Start of Raw records

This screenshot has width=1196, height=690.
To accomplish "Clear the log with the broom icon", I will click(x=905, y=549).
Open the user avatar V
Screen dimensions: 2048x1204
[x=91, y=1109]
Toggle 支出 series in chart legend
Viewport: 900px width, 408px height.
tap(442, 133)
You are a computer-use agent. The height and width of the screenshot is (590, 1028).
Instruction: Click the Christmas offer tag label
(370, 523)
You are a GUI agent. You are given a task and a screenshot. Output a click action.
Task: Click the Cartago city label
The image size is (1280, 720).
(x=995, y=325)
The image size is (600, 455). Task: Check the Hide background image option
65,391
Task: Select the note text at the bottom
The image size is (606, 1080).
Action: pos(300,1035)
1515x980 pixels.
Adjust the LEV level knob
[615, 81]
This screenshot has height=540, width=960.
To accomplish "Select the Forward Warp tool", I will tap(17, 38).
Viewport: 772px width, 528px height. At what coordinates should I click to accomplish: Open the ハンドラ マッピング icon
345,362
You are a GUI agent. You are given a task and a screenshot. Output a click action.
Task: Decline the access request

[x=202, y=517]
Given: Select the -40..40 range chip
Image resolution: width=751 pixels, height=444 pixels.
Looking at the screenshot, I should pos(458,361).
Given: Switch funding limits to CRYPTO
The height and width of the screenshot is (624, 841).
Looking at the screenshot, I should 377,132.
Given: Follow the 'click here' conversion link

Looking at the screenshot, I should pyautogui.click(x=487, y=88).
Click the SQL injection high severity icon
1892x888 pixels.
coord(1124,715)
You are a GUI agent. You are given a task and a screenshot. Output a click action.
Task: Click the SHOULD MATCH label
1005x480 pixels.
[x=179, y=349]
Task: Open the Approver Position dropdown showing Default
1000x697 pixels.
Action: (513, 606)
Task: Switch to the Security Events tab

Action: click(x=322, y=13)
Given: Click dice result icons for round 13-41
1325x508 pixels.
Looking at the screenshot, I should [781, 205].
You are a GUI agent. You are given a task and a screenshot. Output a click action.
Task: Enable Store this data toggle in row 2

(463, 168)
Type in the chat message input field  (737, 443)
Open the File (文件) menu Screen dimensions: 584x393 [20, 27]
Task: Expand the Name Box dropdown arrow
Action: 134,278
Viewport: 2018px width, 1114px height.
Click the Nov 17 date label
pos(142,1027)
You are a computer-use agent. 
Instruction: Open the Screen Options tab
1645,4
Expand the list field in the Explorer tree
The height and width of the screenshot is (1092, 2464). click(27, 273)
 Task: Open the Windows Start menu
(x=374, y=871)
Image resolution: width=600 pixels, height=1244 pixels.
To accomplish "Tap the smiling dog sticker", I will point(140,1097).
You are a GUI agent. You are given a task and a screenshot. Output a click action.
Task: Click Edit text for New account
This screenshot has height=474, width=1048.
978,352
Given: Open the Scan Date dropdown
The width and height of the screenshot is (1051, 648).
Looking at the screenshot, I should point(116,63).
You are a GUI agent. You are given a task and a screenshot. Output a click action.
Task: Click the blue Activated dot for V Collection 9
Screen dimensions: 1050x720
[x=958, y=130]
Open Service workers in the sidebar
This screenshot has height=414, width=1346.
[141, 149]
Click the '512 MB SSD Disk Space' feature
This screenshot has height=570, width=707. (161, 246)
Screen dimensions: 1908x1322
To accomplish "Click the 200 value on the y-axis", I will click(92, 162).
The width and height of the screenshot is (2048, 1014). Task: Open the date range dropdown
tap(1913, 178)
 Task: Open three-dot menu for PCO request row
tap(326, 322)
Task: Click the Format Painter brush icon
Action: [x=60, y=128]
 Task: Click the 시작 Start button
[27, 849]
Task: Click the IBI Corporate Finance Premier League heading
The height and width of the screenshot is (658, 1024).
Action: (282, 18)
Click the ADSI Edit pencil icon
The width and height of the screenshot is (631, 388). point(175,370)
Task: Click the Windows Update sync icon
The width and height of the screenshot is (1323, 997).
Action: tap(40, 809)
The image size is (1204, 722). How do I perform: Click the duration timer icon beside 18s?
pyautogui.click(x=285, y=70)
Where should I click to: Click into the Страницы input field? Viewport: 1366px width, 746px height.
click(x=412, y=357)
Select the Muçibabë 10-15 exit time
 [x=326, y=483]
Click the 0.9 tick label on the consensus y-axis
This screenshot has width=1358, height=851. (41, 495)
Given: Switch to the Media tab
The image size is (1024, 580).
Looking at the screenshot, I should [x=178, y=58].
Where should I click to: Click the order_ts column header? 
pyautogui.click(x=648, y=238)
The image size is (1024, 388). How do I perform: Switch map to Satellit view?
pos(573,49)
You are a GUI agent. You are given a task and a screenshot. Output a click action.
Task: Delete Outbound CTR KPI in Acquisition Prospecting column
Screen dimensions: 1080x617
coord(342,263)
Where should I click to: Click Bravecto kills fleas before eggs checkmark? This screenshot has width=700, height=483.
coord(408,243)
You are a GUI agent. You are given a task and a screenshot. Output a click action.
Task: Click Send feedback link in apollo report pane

End of Raw records

| Exercise details |
Rewrite all the records above, changing every "GUI agent" to "interface agent" and leaving everything else the same.

| Output for this exercise |
This screenshot has width=1196, height=690.
To accomplish "Clear the log with the broom icon", I will click(x=905, y=549).
Open the user avatar V
Screen dimensions: 2048x1204
[x=91, y=1109]
Toggle 支出 series in chart legend
Viewport: 900px width, 408px height.
tap(442, 133)
You are a computer-use agent. The height and width of the screenshot is (590, 1028).
Instruction: Click the Christmas offer tag label
(370, 523)
You are a interface agent. You are given a task and a screenshot. Output a click action.
Task: Click the Cartago city label
The image size is (1280, 720).
(x=995, y=325)
The image size is (600, 455). Task: Check the Hide background image option
65,391
Task: Select the note text at the bottom
The image size is (606, 1080).
Action: pos(300,1035)
1515x980 pixels.
Adjust the LEV level knob
[615, 81]
This screenshot has height=540, width=960.
To accomplish "Select the Forward Warp tool", I will tap(17, 38).
Viewport: 772px width, 528px height. At what coordinates should I click to accomplish: Open the ハンドラ マッピング icon
345,362
You are a interface agent. You are given a task and a screenshot. Output a click action.
Task: Decline the access request

[x=202, y=517]
Given: Select the -40..40 range chip
Image resolution: width=751 pixels, height=444 pixels.
Looking at the screenshot, I should pos(458,361).
Given: Switch funding limits to CRYPTO
The height and width of the screenshot is (624, 841).
Looking at the screenshot, I should 377,132.
Given: Follow the 'click here' conversion link

Looking at the screenshot, I should pyautogui.click(x=487, y=88).
Click the SQL injection high severity icon
1892x888 pixels.
coord(1124,715)
You are a interface agent. You are given a task and a screenshot. Output a click action.
Task: Click the SHOULD MATCH label
1005x480 pixels.
[x=179, y=349]
Task: Open the Approver Position dropdown showing Default
1000x697 pixels.
Action: (513, 606)
Task: Switch to the Security Events tab

Action: click(x=322, y=13)
Given: Click dice result icons for round 13-41
1325x508 pixels.
Looking at the screenshot, I should [781, 205].
You are a interface agent. You are given a task and a screenshot. Output a click action.
Task: Enable Store this data toggle in row 2

(463, 168)
Type in the chat message input field  (737, 443)
Open the File (文件) menu Screen dimensions: 584x393 [20, 27]
Task: Expand the Name Box dropdown arrow
Action: 134,278
Viewport: 2018px width, 1114px height.
Click the Nov 17 date label
pos(142,1027)
You are a computer-use agent. 
Instruction: Open the Screen Options tab
1645,4
Expand the list field in the Explorer tree
The height and width of the screenshot is (1092, 2464). click(27, 273)
 Task: Open the Windows Start menu
(x=374, y=871)
Image resolution: width=600 pixels, height=1244 pixels.
To accomplish "Tap the smiling dog sticker", I will point(140,1097).
You are a interface agent. You are given a task and a screenshot. Output a click action.
Task: Click Edit text for New account
This screenshot has height=474, width=1048.
978,352
Given: Open the Scan Date dropdown
The width and height of the screenshot is (1051, 648).
Looking at the screenshot, I should point(116,63).
You are a interface agent. You are given a task and a screenshot. Output a click action.
Task: Click the blue Activated dot for V Collection 9
Screen dimensions: 1050x720
[x=958, y=130]
Open Service workers in the sidebar
This screenshot has height=414, width=1346.
[141, 149]
Click the '512 MB SSD Disk Space' feature
This screenshot has height=570, width=707. (161, 246)
Screen dimensions: 1908x1322
To accomplish "Click the 200 value on the y-axis", I will click(92, 162).
The width and height of the screenshot is (2048, 1014). Task: Open the date range dropdown
tap(1913, 178)
 Task: Open three-dot menu for PCO request row
tap(326, 322)
Task: Click the Format Painter brush icon
Action: [x=60, y=128]
 Task: Click the 시작 Start button
[27, 849]
Task: Click the IBI Corporate Finance Premier League heading
The height and width of the screenshot is (658, 1024).
Action: (282, 18)
Click the ADSI Edit pencil icon
The width and height of the screenshot is (631, 388). point(175,370)
Task: Click the Windows Update sync icon
The width and height of the screenshot is (1323, 997).
Action: tap(40, 809)
The image size is (1204, 722). How do I perform: Click the duration timer icon beside 18s?
pyautogui.click(x=285, y=70)
Where should I click to: Click into the Страницы input field? Viewport: 1366px width, 746px height.
click(x=412, y=357)
Select the Muçibabë 10-15 exit time
 [x=326, y=483]
Click the 0.9 tick label on the consensus y-axis
This screenshot has width=1358, height=851. (41, 495)
Given: Switch to the Media tab
The image size is (1024, 580).
Looking at the screenshot, I should [x=178, y=58].
Where should I click to: Click the order_ts column header? 
pyautogui.click(x=648, y=238)
The image size is (1024, 388). How do I perform: Switch map to Satellit view?
pos(573,49)
You are a interface agent. You are given a task and a screenshot. Output a click action.
Task: Delete Outbound CTR KPI in Acquisition Prospecting column
Screen dimensions: 1080x617
coord(342,263)
Where should I click to: Click Bravecto kills fleas before eggs checkmark? This screenshot has width=700, height=483.
coord(408,243)
You are a interface agent. You are given a task and a screenshot. Output a click action.
Task: Click Send feedback link in apollo report pane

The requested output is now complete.